文書本文
________

Hack The Boxは、ペネトレーションテストを実践的に練習できる、世界中で人気のサービスです。
本記事では、Hack The Boxの内容・料金プラン・Academyとの違いを初心者向けに解説します。
「これから使ってみたいけど、どんなことができるの?」
「HTB AcademyってHack The Boxとどう違うの?」
そんな疑問をお持ちの方でも、この記事を読めばHack The Boxのイメージがクリアになります。
Hack The Boxとは?初心者向けにわかりやすく紹介

Hack The Boxはペネトレーションテスト練習サービス
Hack The Boxは、実践的なペネトレーションテストのスキルを身につけられるオンライン学習サービスです。
仮想環境に用意されたサーバーに対して侵入し、Flag(目標データ)を取得することをゴールに、実際の攻撃プロセスを自分の手で体験できます。

________

データ行
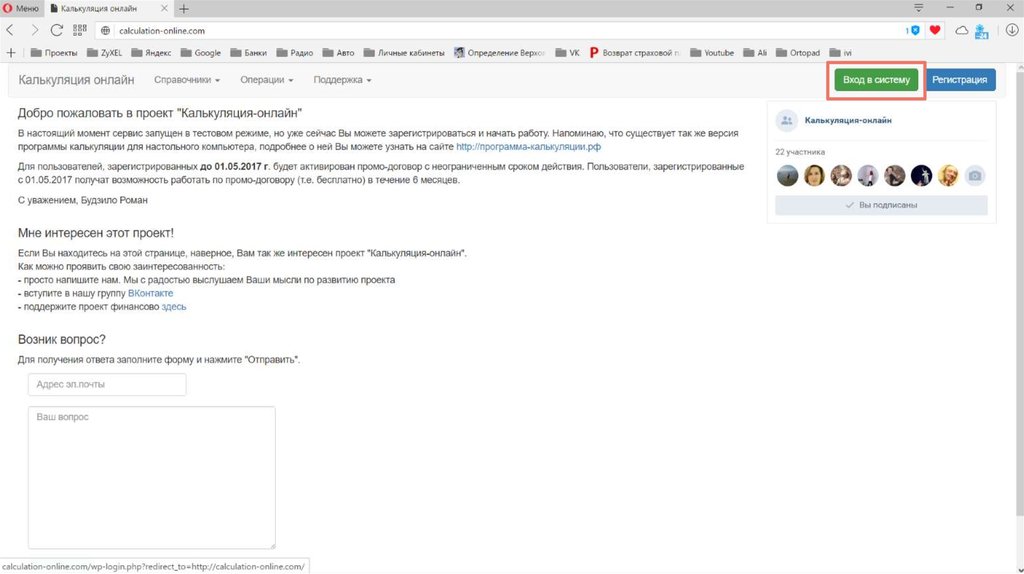Open the Opera Меню button
This screenshot has height=574, width=1024.
(x=21, y=8)

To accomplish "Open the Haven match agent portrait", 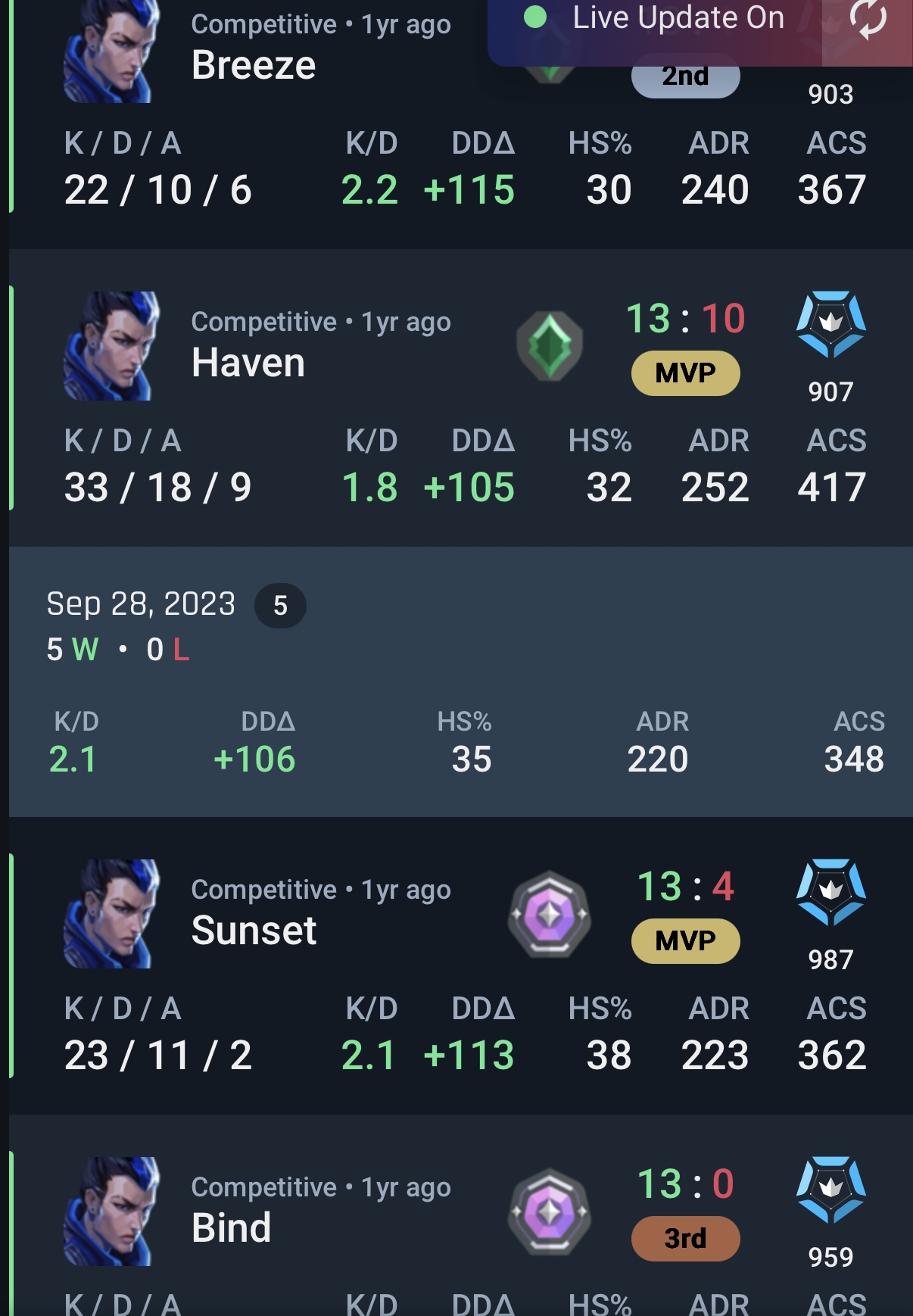I will (111, 346).
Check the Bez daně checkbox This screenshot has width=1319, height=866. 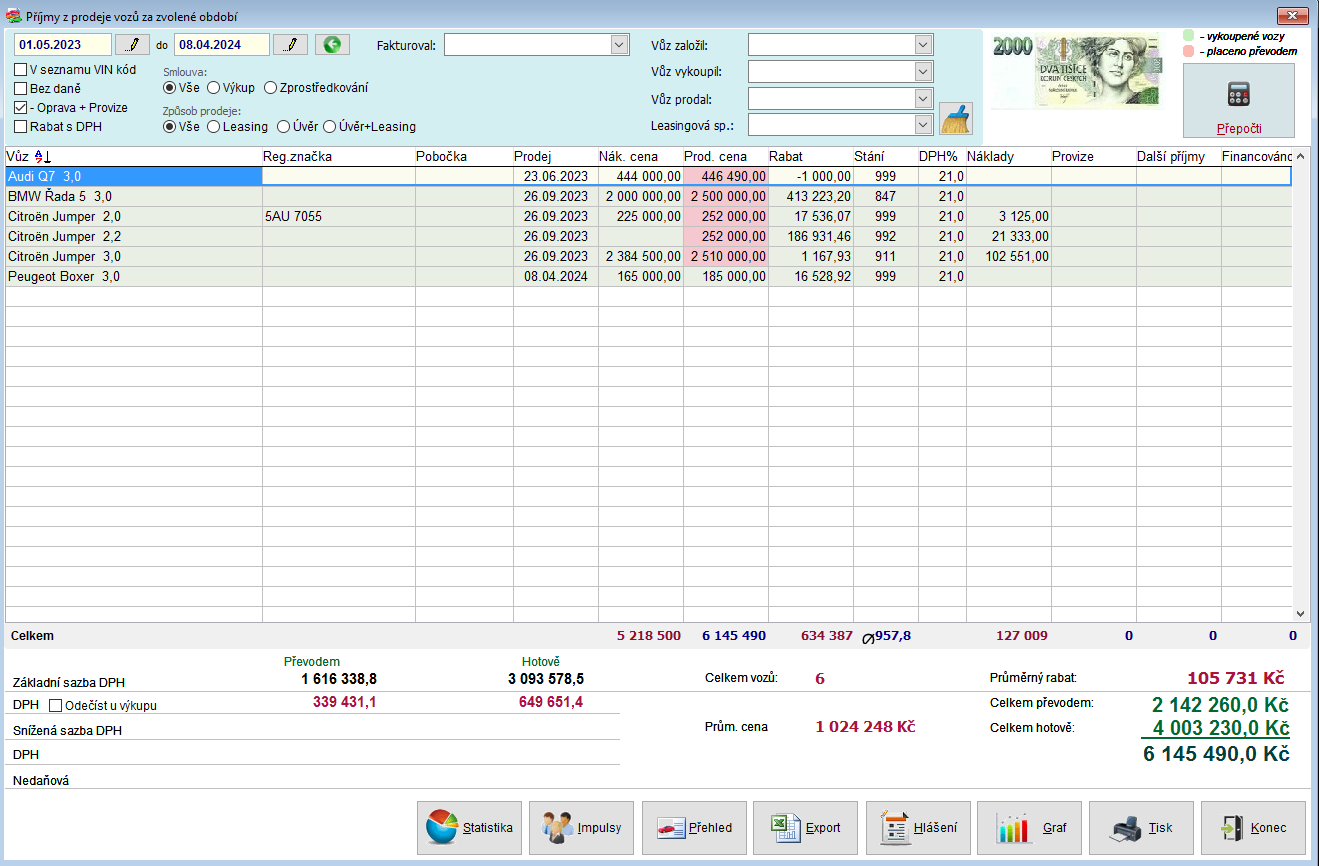click(21, 89)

________

問題の説明
Hack The Boxの紹介文を、一字一句変えずに全文複製してください。 上の資料は本文とは関係のない独立したものです。

解答例
Hack The Boxは、ペネトレーションテストを実践的に練習できる、世界中で人気のサービスです。
本記事では、Hack The Boxの内容・料金プラン・Academyとの違いを初心者向けに解説します。
「これから使ってみたいけど、どんなことができるの?」
「HTB AcademyってHack The Boxとどう違うの?」
そんな疑問をお持ちの方でも、この記事を読めばHack The Boxのイメージがクリアになります。
Hack The Boxとは?初心者向けにわかりやすく紹介

Hack The Boxはペネトレーションテスト練習サービス
Hack The Boxは、実践的なペネトレーションテストのスキルを身につけられるオンライン学習サービスです。
仮想環境に用意されたサーバーに対して侵入し、Flag(目標データ)を取得することをゴールに、実際の攻撃プロセスを自分の手で体験できます。